It was something that Siliguri had not seen earlier–a refrigerator and a rack that store food and clothes for the needy opened at Pradhan Nagar in the town on 18 August.

As she came up with the noble idea for Siliguri, Dr Neeru Sharma, a hypnotherapist and sound therapist, says she was inspired by a similar service for the poor and needy that she came across in Dubai.

“Mr Krishna Lama, the secretary of the Bhanu Bhakta Samity, gave us this particular place for the good cause,” says Dr Sharma, whose husband, CP Sharma, is a renowned doctor in Siliguri.

“We always get that urge to do whatever we can to help others, but the problem lies in the fact that we do not find enough time to go and perform doorto-door services. Besides, we all have some loose-fitting garments or dresses that we have already outgrown, while we continue shopping, buying new clothes, toys, shoes and stuffs like that. Some people do not understand how they can get rid of those, while a few others are having a hard time securing the same. Hence, I wanted to do something in order to balance that mechanism and I finally figured it out while I was in Dubai. I had seen such a service being performed out there so I decided to bring it home,” says Dr Sharma.

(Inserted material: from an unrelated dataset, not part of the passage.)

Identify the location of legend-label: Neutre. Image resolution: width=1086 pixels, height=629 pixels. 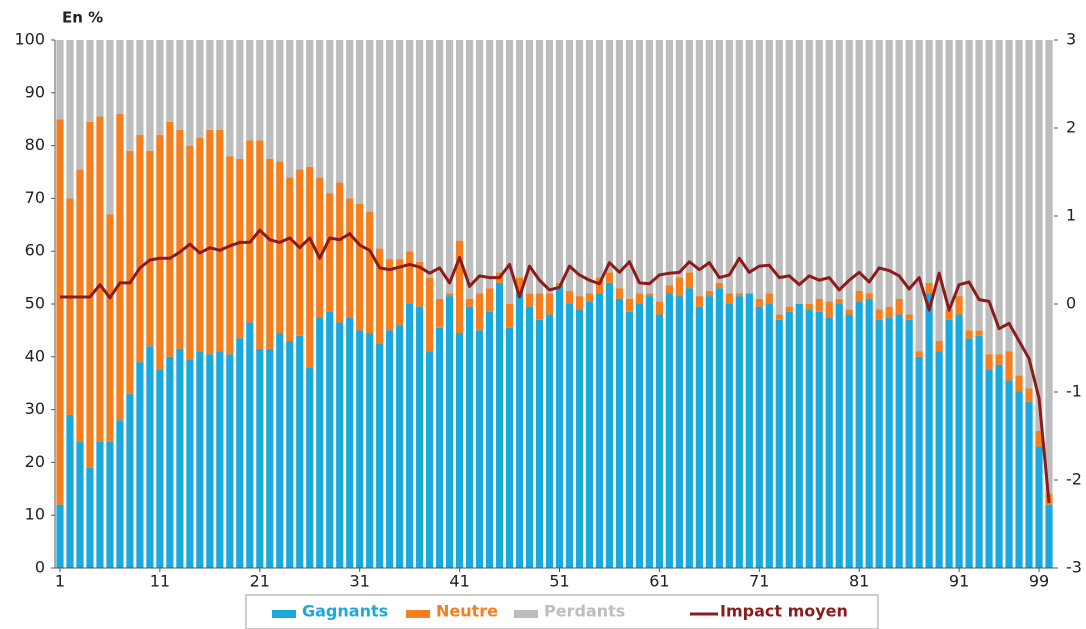
(467, 612).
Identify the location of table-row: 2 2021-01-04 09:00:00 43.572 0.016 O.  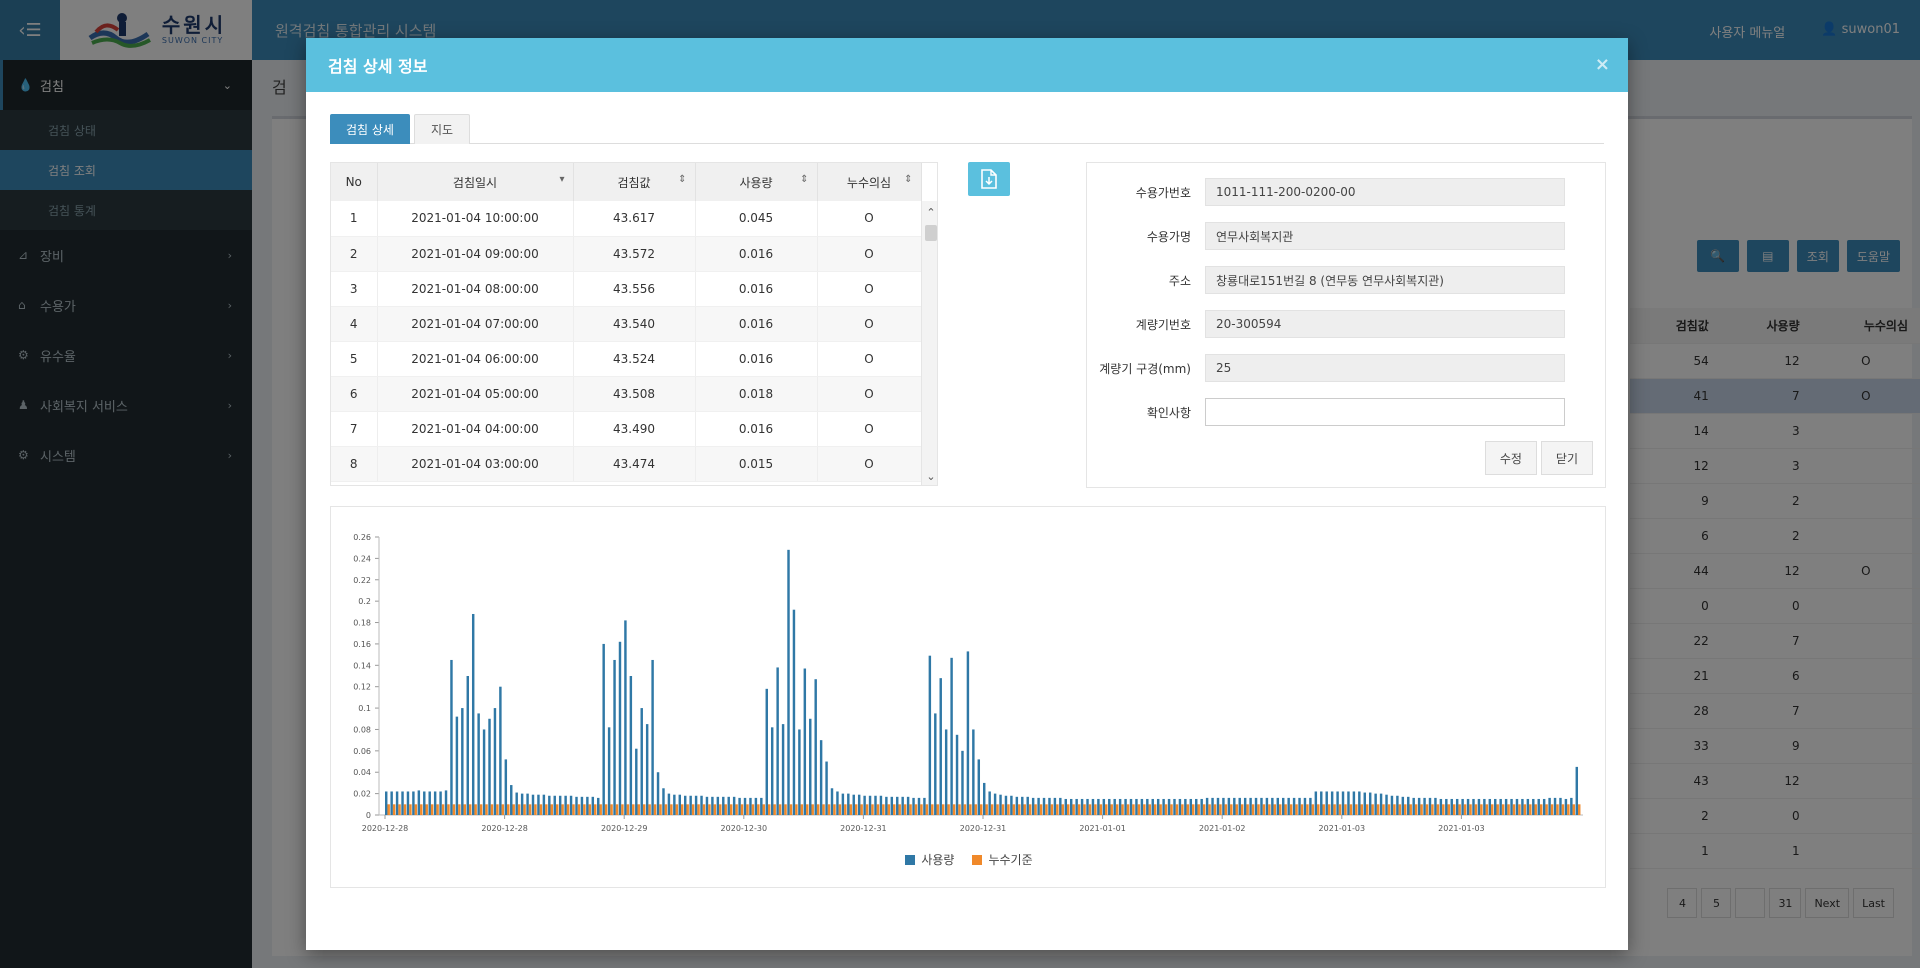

Named ‘Divine Blessing,’ the place is now frequented by both the helpful and the helpless, where people donate their clothes and food, which are stored, while anyone wanting to use them can simply go there and ask for them.

“A few organisations are running quite well already, but there still are people who are loitering around hungry, thirsty and without proper clothes to wear. Taking all those into consideration, we opened the public fridge and set up separate racks for clothes and toys. We presently have around 20-30 visitors a day, who come to donate stuff, and the number is increasing by the day. No sooner do the clothes arrive, they are taken by someone or the other,” Dr Sharma says.

According to Dr CP Sharma, they have hands at ‘Divine Blessing’ who guide people there.

“The needy can come and take things by themselves. However, since most of the times the place is crowded, we have hired workers to help and manage the crowd while also preventing the misuse of any of the items taken from there, as people may take the stuff and sell them elsewhere. There is also a chance of one person taking everything, while the others do not get anything at all. Therefore, the two helpers–Binod Chettri and Sarju William-work alternately and hand over the items to the people,” he says.